As you walk into the Commons during the lunch-hour rush and weave your way through the crowd to review the food options, you will likely hear an enthusiastic “Hi, honey! How are you?” from the bowls station. The voice is from Thuy Nguyen, who is always ready to greet students with a smile.
Nguyen has worked at the University of Portland for six years. She immigrated to the United States from Vietnam in 1994 and worked a variety of jobs in Louisiana and Portland before coming to UP. In her home country, she was a high school teacher. She fondly remembers her college years and enjoys working at UP because it reminds her of that time — but with one difference: She did not have as much variety to choose from and as much to eat in her college dining hall.
“Students and people in the university (were) very hungry,” Nguyen said. “We eat just one bowl a day. We say, ‘Can we have more?’ and she [cafeteria worker] says, ‘No, that’s it!’ That’s why the students here (are) lucky.”
Like UP, her university in Vietnam was affiliated with the Catholic Church. It was run by nuns, who were strict and would rarely smile or laugh. Students would try to avoid them, even waiting to go in a different elevator so that they wouldn’t have to see them. Nguyen recalled that the school gates closed at 8:00 p.m., which frustrated students — even though it didn’t keep them from breaking the rules and staying out late.
“The old man who keeps the gate, he stays over there all day and night, and he says, ‘No, the nuns told us to lock the gate’” Nguyen said. “We go out to hear the concerts...and we have to collect money to go to the store and buy candy and give to him and say, ‘Oh, can you open the door, and don’t tell the nuns, please?’ And then he opens the door.”
When she graduated college in 1983, Nguyen worked as a high school teacher for the next five years. Teachers were paid poorly in the Vietnam of her era. She had to borrow money from her mother to support her family. Because of her small salary, she quit her job as a teacher and found a better-paying one delivering groceries. Even with a different job, she decided to leave Vietnam in 1994.

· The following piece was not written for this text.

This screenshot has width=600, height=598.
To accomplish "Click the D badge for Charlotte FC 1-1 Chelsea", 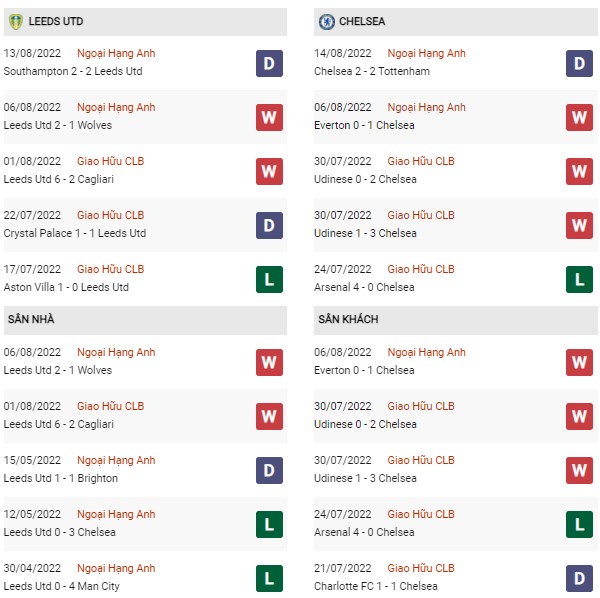I will (579, 578).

Nguyen moved to Louisiana, where she wanted to work as an elementary school teacher, but decided that she was too old to complete the education required for it. In the meantime, she began to work as a nail technician and moved to Portland in 2000. While she said that doing nails was a fun job, it didn’t provide her benefits and the hours were too long. She earned her food handler certification and came to UP in 2012.
When she’s not at UP, she enjoys spending time with her grandchildren, going to the gym and watching movies — but not new movies. She explained that she prefers old movies because they’re better at helping viewers feel profound emotions.
Nguyen prefers working at UP instead of restaurants because the staff and the customers make for a more comfortable environment. She enjoys being around the students because they’re friendly and make UP a great place to work.
“(I plan to work here) maybe the rest of my life. I love it here,” Nguyen said.